Materials provided:
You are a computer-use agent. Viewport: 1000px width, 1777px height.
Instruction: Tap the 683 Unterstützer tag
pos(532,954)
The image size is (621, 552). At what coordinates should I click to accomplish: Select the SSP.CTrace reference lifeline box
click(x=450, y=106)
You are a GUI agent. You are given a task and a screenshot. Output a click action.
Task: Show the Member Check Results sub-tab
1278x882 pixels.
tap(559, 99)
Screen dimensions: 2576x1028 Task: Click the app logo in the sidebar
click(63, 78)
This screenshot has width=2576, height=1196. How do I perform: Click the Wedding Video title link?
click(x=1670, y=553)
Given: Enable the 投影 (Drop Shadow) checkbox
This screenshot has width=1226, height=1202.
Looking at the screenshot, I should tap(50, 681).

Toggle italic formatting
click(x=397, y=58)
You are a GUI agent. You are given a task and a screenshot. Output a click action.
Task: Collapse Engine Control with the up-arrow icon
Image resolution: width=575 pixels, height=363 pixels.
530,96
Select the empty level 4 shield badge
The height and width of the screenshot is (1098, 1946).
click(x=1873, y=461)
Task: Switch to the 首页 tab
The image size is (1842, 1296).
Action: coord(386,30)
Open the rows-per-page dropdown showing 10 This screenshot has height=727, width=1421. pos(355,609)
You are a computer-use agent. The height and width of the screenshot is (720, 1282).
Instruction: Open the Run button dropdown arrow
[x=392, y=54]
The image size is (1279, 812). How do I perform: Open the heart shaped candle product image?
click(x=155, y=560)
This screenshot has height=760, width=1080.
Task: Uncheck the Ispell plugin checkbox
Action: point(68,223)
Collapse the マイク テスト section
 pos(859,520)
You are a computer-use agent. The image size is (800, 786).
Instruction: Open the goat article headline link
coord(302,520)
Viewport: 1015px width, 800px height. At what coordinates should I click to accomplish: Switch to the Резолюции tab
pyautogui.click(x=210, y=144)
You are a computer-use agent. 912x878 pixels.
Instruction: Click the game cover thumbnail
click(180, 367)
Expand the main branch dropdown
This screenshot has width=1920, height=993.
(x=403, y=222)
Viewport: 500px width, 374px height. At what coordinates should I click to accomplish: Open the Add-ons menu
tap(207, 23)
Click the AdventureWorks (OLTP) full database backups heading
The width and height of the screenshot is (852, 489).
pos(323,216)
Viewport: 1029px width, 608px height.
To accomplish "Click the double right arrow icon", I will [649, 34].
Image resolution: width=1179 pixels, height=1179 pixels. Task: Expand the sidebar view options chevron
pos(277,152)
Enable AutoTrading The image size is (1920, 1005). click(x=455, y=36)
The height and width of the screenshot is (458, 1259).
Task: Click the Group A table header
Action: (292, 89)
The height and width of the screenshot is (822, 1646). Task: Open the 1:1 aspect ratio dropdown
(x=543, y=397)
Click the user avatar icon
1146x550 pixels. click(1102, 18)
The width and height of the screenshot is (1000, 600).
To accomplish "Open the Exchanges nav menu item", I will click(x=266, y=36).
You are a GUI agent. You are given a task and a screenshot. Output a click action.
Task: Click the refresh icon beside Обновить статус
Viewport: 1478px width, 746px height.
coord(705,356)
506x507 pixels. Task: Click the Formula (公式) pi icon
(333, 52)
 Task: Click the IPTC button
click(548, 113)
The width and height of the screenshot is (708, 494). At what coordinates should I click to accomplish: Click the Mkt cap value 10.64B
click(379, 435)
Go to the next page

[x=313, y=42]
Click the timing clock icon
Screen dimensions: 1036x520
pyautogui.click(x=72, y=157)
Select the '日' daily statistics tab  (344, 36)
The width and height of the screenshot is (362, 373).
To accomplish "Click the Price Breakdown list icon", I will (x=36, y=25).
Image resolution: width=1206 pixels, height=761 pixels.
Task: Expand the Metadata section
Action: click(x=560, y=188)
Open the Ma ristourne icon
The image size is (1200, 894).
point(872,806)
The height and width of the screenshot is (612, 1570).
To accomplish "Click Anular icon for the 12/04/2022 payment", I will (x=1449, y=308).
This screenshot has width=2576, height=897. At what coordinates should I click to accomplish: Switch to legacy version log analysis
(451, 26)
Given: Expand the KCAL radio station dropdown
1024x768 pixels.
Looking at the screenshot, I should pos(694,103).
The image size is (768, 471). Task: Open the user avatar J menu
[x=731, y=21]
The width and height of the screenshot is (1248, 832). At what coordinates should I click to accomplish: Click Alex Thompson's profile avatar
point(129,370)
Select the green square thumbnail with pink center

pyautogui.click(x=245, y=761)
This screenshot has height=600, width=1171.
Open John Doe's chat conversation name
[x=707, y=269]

What to work on: Copy out all of the lines above word for word, changing nothing.

Result:
You are a computer-use agent. Viewport: 1000px width, 1777px height.
Instruction: Tap the 683 Unterstützer tag
pos(532,954)
The image size is (621, 552). At what coordinates should I click to accomplish: Select the SSP.CTrace reference lifeline box
click(x=450, y=106)
You are a GUI agent. You are given a task and a screenshot. Output a click action.
Task: Show the Member Check Results sub-tab
1278x882 pixels.
tap(559, 99)
Screen dimensions: 2576x1028 Task: Click the app logo in the sidebar
click(63, 78)
This screenshot has width=2576, height=1196. How do I perform: Click the Wedding Video title link?
click(x=1670, y=553)
Given: Enable the 投影 (Drop Shadow) checkbox
This screenshot has width=1226, height=1202.
Looking at the screenshot, I should tap(50, 681).

Toggle italic formatting
click(x=397, y=58)
You are a GUI agent. You are given a task and a screenshot. Output a click action.
Task: Collapse Engine Control with the up-arrow icon
Image resolution: width=575 pixels, height=363 pixels.
530,96
Select the empty level 4 shield badge
The height and width of the screenshot is (1098, 1946).
click(x=1873, y=461)
Task: Switch to the 首页 tab
The image size is (1842, 1296).
Action: coord(386,30)
Open the rows-per-page dropdown showing 10 This screenshot has height=727, width=1421. pos(355,609)
You are a computer-use agent. The height and width of the screenshot is (720, 1282).
Instruction: Open the Run button dropdown arrow
[x=392, y=54]
The image size is (1279, 812). How do I perform: Open the heart shaped candle product image?
click(x=155, y=560)
This screenshot has height=760, width=1080.
Task: Uncheck the Ispell plugin checkbox
Action: point(68,223)
Collapse the マイク テスト section
 pos(859,520)
You are a computer-use agent. The image size is (800, 786).
Instruction: Open the goat article headline link
coord(302,520)
Viewport: 1015px width, 800px height. At what coordinates should I click to accomplish: Switch to the Резолюции tab
pyautogui.click(x=210, y=144)
You are a computer-use agent. 912x878 pixels.
Instruction: Click the game cover thumbnail
click(180, 367)
Expand the main branch dropdown
This screenshot has width=1920, height=993.
(x=403, y=222)
Viewport: 500px width, 374px height. At what coordinates should I click to accomplish: Open the Add-ons menu
tap(207, 23)
Click the AdventureWorks (OLTP) full database backups heading
The width and height of the screenshot is (852, 489).
pos(323,216)
Viewport: 1029px width, 608px height.
To accomplish "Click the double right arrow icon", I will [649, 34].
Image resolution: width=1179 pixels, height=1179 pixels. Task: Expand the sidebar view options chevron
pos(277,152)
Enable AutoTrading The image size is (1920, 1005). click(x=455, y=36)
The height and width of the screenshot is (458, 1259).
Task: Click the Group A table header
Action: (292, 89)
The height and width of the screenshot is (822, 1646). Task: Open the 1:1 aspect ratio dropdown
(x=543, y=397)
Click the user avatar icon
1146x550 pixels. click(1102, 18)
The width and height of the screenshot is (1000, 600).
To accomplish "Open the Exchanges nav menu item", I will click(x=266, y=36).
You are a GUI agent. You are given a task and a screenshot. Output a click action.
Task: Click the refresh icon beside Обновить статус
Viewport: 1478px width, 746px height.
coord(705,356)
506x507 pixels. Task: Click the Formula (公式) pi icon
(333, 52)
 Task: Click the IPTC button
click(548, 113)
The width and height of the screenshot is (708, 494). At what coordinates should I click to accomplish: Click the Mkt cap value 10.64B
click(379, 435)
Go to the next page

[x=313, y=42]
Click the timing clock icon
Screen dimensions: 1036x520
pyautogui.click(x=72, y=157)
Select the '日' daily statistics tab  (344, 36)
The width and height of the screenshot is (362, 373).
To accomplish "Click the Price Breakdown list icon", I will (x=36, y=25).
Image resolution: width=1206 pixels, height=761 pixels.
Task: Expand the Metadata section
Action: click(x=560, y=188)
Open the Ma ristourne icon
The image size is (1200, 894).
point(872,806)
The height and width of the screenshot is (612, 1570).
To accomplish "Click Anular icon for the 12/04/2022 payment", I will (x=1449, y=308).
This screenshot has width=2576, height=897. At what coordinates should I click to accomplish: Switch to legacy version log analysis
(451, 26)
Given: Expand the KCAL radio station dropdown
1024x768 pixels.
Looking at the screenshot, I should pos(694,103).
The image size is (768, 471). Task: Open the user avatar J menu
[x=731, y=21]
The width and height of the screenshot is (1248, 832). At what coordinates should I click to accomplish: Click Alex Thompson's profile avatar
point(129,370)
Select the green square thumbnail with pink center

pyautogui.click(x=245, y=761)
This screenshot has height=600, width=1171.
Open John Doe's chat conversation name
[x=707, y=269]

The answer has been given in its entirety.